Fragmento seleccionado:
▼▼▼
Carl Edward Sagan |
No, esta historia de amor no tiene corazoncitos, florecillas ni marcas de carmín delatadoras. Es mi historia personal de amor con la ciencia, y tiene un responsable concreto, que actuó como casamentero: Carl Edward Sagan.
Desde siempre me habían fascinado las estrellas. Ya les he contado que quedé definitivamente prendado de ellas al llegar a mis manos un pequeño catalejo, pero no sospechaba su verdadera naturaleza más allá de las cuatro nociones más que básicas que te enseñan en la escuela. Y entonces, allá por el año 1980 del siglo pasado llegó "Cosmos: un viaje personal" e hizo impacto directo en mi cabeza. ¡Madre mía! resultó que mi cuerpo estaba hecho de átomos forjados en una supernova hacía miles de millones de años, que cosas tan habituales y tan eternas como el Sol se morían como cualquier hijo de vecino, que quizá la historia de Occidente hubiera sido otra si no fuera por el oscurantismo de ciertos filósofos griegos, que nos hicieron perder siglos preciosos.
▲▲▲
Datos mostrados:
▼▼▼
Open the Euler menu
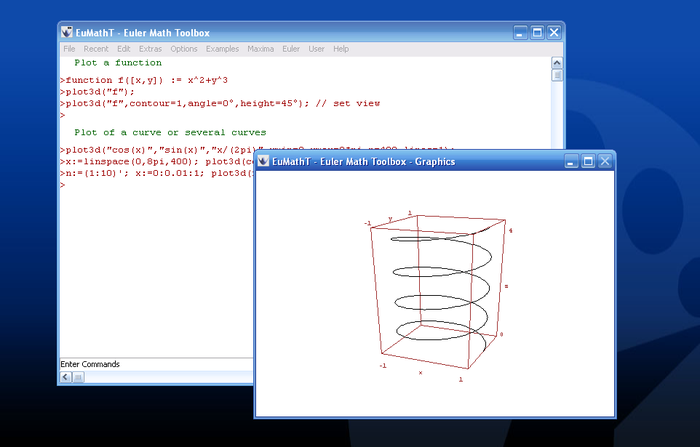(291, 49)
▲▲▲
Trabajo por hacer:
- 1) Según el fragmento seleccionado, ¿quién actuó como casamentero en la historia de amor con la ciencia?
- 2) Extrae sin cambios del fragmento seleccionado el texto que va desde "Desde siempre me" hasta "perder siglos preciosos.".

Lista de respuestas:
- 1) Carl Edward Sagan.

- 2)
Desde siempre me habían fascinado las estrellas. Ya les he contado que quedé definitivamente prendado de ellas al llegar a mis manos un pequeño catalejo, pero no sospechaba su verdadera naturaleza más allá de las cuatro nociones más que básicas que te enseñan en la escuela. Y entonces, allá por el año 1980 del siglo pasado llegó "Cosmos: un viaje personal" e hizo impacto directo en mi cabeza. ¡Madre mía! resultó que mi cuerpo estaba hecho de átomos forjados en una supernova hacía miles de millones de años, que cosas tan habituales y tan eternas como el Sol se morían como cualquier hijo de vecino, que quizá la historia de Occidente hubiera sido otra si no fuera por el oscurantismo de ciertos filósofos griegos, que nos hicieron perder siglos preciosos.